When you inevitably leaned in to see, he’d swat you in the schnuts with his free fist.
And now Blood Creek (2009) arrives after a microscopic theatrical run somewhere, and it could be titled: Did I Ever Show You Wear the Horse Bit Me: The Movie.
At least as far as I’m concerned.
After an engaging opening that’s set in 1936 in which a Nazi sorcerer conjures up some black SS magic on a rural American farm, Blood Creek leaps to modern times.
We go back to that same farm, see that the same occupants that lived there 75 years ago have not aged and the movie cooks up a decent mystery as to what kind of brutality has been going on and then … and then these un-fucking-believably shitty CGI horses show up.

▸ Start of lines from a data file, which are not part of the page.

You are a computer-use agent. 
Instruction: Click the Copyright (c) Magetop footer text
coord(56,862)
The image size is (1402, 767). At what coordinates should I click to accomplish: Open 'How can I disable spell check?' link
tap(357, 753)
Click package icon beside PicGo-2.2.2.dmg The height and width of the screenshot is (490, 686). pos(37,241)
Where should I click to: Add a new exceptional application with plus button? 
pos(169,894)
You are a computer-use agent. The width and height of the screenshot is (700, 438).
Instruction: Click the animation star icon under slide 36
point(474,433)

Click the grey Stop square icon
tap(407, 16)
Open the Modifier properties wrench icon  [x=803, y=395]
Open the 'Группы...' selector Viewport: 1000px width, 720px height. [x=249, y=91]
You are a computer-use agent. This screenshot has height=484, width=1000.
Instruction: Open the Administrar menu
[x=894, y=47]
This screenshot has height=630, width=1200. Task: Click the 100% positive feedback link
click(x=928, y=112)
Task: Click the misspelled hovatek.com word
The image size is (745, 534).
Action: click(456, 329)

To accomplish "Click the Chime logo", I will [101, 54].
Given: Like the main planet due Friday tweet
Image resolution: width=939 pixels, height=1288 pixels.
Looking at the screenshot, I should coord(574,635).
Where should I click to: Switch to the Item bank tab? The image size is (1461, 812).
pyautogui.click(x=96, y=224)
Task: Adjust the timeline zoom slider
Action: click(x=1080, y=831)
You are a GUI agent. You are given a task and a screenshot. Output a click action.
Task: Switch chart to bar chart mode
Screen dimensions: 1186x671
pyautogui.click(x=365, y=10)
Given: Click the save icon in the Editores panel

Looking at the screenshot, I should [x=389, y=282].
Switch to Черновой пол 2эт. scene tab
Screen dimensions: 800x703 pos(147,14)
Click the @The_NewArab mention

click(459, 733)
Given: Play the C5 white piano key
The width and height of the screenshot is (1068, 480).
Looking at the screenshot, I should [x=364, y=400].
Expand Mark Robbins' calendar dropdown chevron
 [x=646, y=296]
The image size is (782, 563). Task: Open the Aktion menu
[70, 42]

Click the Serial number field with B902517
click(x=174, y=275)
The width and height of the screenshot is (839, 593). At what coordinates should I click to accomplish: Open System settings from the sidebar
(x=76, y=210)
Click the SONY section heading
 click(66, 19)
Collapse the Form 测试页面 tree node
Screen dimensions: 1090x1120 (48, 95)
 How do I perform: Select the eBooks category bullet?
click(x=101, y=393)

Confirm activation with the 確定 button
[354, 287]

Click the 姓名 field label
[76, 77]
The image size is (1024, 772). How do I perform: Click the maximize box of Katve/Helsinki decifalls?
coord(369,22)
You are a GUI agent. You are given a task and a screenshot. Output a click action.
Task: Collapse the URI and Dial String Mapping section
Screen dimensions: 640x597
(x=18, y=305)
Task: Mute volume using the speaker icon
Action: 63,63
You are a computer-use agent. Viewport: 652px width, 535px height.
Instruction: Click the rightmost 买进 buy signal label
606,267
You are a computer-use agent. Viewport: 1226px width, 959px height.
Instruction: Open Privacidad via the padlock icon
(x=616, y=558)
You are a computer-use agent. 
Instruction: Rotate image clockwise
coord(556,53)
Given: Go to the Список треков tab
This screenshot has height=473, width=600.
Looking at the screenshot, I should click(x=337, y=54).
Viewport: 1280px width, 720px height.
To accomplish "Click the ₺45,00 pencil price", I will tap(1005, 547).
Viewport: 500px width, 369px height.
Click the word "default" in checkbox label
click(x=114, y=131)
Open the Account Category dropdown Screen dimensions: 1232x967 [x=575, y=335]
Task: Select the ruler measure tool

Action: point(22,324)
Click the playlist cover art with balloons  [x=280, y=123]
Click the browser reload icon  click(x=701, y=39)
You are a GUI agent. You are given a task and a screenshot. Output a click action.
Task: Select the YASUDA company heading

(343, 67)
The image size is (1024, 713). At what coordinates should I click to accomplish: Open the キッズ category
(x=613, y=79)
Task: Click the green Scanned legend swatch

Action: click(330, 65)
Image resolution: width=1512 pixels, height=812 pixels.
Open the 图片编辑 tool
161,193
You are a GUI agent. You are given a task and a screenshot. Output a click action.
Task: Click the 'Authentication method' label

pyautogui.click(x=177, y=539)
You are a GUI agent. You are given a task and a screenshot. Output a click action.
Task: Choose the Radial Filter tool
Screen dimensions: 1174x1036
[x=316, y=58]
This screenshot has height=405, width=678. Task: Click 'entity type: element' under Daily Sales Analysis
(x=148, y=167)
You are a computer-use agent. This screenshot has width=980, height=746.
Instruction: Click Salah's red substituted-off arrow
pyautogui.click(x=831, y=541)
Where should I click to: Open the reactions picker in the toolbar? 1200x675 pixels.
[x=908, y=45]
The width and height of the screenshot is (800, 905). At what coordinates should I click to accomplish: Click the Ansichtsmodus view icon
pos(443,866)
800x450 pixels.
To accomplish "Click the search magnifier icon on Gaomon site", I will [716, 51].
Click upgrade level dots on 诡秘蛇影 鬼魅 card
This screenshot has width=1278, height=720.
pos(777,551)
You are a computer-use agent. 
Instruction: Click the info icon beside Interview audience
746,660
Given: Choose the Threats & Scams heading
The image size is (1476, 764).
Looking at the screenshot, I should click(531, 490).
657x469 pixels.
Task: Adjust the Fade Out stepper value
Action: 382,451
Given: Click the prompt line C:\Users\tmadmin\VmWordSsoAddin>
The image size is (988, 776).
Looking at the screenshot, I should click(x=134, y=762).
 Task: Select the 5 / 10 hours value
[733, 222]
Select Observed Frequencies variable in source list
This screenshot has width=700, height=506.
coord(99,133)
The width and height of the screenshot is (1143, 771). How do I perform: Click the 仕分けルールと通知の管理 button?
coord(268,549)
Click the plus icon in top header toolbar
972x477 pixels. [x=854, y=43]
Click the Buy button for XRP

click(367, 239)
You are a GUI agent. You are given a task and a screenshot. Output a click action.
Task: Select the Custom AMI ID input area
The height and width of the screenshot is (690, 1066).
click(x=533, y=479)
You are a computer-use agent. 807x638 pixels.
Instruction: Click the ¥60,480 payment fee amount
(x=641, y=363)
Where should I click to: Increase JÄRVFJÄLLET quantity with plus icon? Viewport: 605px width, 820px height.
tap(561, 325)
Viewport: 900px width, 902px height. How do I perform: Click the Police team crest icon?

They gallop around, all loco-possessed by The Evil Magic Gestapo-Thing in the Celler and one of these see-through Seabiscuits bites a buy on the shoulder and pulls him out a window, and all I could think about was my cousin prankishly popping an endless succession of suckers smack in the package.
The other moment that comes to mind is The Attack of the Killer Forest Deer in The Ring 2 (2005). To be surrounded by a battalion of berserk Bambis that continually head-butt your car on an isolated road would be, in real life, entirely terrifying.
In fact, it would be seats-soakingly scary if one deer did it even. But in a movie, it looks ridiculous. There’s no way to make deer look scary on-screen, short of busting out the rubber suit from the end of Larry Fessenden’s Wendigo: A Film by Larry Fessenden.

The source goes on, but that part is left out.